EXERCISE TASK 1 =>
List every professional organization that the chapter on accidents involving multiple parties says Mr. Kopstein is a member of.
EXERCISE TASK 2 =>
Turn a stretch of the records into a numbered list, leaving out blank lines. Begin at the line that has "地図 (1146, 162)" and stop after the line that has "小学校 (1009, 1201)".

ARTICLE =>
______

CHAPTER FIFTEEN ACCIDENTS INVOLVING MULTIPLE PARTIES
Jurisdiction | Maryland |
CHAPTER FIFTEEN ACCIDENTS INVOLVING MULTIPLE PARTIES
DAVID M. KOPSTEIN was born in Champaign, Illinois on May 1, 1954. He was educated at the University of Wisconsin (B.A. 1976) and the Georgetown University Law Center (J.D. 1979). He is admitted to practice in Maryland, Virginia, and the District of Columbia. He is a Fellow of the National College of Advocacy.
Mr. Kopstein has served as the President of the Maryland Association for Justice and is a member of the Maryland State Bar Association, the American Association for Justice, the Maryland Association for Justice, the Virginia Trial Lawyers Association, the Prince George's County Bar Association, and the Fairfax Bar Association. Mr. Kopstein has written various articles published in TRIAL Magazine. He has extensive experience handling state and federal appeals. Mr. Kopstein litigated numerous complex personal injury, business, and insurance cases in Virginia, Maryland, D.C., and elsewhere.
I. INTRODUCTION
This chapter is intended to provide only a brief overview of the variety of theories of liability that may come into play in an accident involving more than one person. Also consult the chapter in this book that deals with a particular type of accident for more specific discussions of the liability that might be involved.

______

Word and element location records

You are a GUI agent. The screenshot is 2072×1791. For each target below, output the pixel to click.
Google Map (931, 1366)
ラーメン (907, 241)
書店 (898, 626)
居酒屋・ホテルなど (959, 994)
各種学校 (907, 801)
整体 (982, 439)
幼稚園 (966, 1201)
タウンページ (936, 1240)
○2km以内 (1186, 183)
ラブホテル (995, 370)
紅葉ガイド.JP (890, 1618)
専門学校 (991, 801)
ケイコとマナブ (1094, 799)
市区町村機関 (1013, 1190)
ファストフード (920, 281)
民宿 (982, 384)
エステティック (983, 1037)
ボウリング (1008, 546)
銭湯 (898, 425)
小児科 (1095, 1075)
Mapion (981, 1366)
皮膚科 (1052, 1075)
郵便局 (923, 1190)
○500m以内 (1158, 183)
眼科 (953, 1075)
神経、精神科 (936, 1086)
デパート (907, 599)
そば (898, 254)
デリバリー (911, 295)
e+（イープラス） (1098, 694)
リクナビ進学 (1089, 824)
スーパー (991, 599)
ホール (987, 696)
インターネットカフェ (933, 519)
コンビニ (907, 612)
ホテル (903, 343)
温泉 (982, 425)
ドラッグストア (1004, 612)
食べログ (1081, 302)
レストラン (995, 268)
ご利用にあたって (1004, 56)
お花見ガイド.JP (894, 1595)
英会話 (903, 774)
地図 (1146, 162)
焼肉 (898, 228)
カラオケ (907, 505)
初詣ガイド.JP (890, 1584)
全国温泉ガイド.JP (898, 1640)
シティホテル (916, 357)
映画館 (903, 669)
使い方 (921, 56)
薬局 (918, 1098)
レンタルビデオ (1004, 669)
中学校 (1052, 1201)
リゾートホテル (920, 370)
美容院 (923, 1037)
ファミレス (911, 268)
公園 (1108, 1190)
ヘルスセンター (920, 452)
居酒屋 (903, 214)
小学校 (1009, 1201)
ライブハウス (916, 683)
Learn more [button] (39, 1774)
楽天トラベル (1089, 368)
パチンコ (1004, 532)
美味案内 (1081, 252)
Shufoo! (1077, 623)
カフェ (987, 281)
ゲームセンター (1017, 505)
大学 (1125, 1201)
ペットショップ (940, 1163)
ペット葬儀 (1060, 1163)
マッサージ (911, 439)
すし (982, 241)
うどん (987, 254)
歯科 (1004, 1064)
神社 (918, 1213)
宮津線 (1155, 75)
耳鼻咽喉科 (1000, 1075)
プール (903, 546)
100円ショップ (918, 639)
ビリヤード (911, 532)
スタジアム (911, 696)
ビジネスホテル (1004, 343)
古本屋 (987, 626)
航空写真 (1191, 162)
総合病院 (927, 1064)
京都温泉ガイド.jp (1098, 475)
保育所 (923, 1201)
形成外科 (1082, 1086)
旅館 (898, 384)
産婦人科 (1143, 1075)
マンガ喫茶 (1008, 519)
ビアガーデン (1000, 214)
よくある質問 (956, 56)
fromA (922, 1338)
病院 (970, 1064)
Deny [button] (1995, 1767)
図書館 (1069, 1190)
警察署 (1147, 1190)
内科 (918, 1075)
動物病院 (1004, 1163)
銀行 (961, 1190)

______

CORRECT ANSWER 1 =>
1. Maryland State Bar Association
2. American Association for Justice
3. Maryland Association for Justice
4. Virginia Trial Lawyers Association
5. Prince George's County Bar Association
6. Fairfax Bar Association

CORRECT ANSWER 2 =>
1. 地図 (1146, 162)
2. 焼肉 (898, 228)
3. カラオケ (907, 505)
4. 初詣ガイド.JP (890, 1584)
5. 全国温泉ガイド.JP (898, 1640)
6. シティホテル (916, 357)
7. 映画館 (903, 669)
8. 使い方 (921, 56)
9. 薬局 (918, 1098)
10. レンタルビデオ (1004, 669)
11. 中学校 (1052, 1201)
12. リゾートホテル (920, 370)
13. 美容院 (923, 1037)
14. ファミレス (911, 268)
15. 公園 (1108, 1190)
16. ヘルスセンター (920, 452)
17. 居酒屋 (903, 214)
18. 小学校 (1009, 1201)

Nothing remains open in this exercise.